Species of bush tomato from Australia

 Solanum plastisexum is a species of bush tomato from the Australian monsoon tropics that exhibits "breeding system fluidity" – that is, it has no stable sexual expression. After its first description in 2019, the describers suggested the common name of Dungowan bush tomato, in reference to Dungowan Station where it was collected.

The species is restricted to a small area in the central region of the Northern Territory of Australia on and around the Buchanan Highway. It confounded field botanists since at least the early 1970s because it does not conform to any one floral form and/or inflorescence type. Any given plant might consist of a fully andromonoecious inflorescence, a solitary bisexual flower, a solitary short-styled flower or an extended rachis of staminate flowers. It can therefore exhibit any of three breeding systems: andromonoecy, hermaphroditism or functional dioecy.

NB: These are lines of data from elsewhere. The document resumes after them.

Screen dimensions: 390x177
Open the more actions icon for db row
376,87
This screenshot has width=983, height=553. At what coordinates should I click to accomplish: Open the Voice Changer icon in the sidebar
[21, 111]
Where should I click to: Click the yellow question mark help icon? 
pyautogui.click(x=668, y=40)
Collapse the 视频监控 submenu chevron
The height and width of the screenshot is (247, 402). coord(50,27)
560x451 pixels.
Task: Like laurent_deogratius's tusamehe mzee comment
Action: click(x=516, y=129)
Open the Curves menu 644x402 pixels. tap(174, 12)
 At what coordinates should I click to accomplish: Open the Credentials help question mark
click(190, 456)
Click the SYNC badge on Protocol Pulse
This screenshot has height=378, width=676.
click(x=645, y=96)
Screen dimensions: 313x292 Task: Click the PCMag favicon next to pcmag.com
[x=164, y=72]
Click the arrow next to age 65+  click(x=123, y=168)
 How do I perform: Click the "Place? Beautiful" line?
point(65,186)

The describers commented that Solanum plastisexum is "a new species that serves as an example of for the diversity of sexual/reproductive form that has been increasingly recognised amongst plants – it is also evidence that attempts to recognise a “normative” sexual condition amongst the planet's living creatures is problematic. When considering the scope of life on Earth, the notion of a constant sexual binary consisting of distinct and disconnected forms is, fundamentally, a fallacy."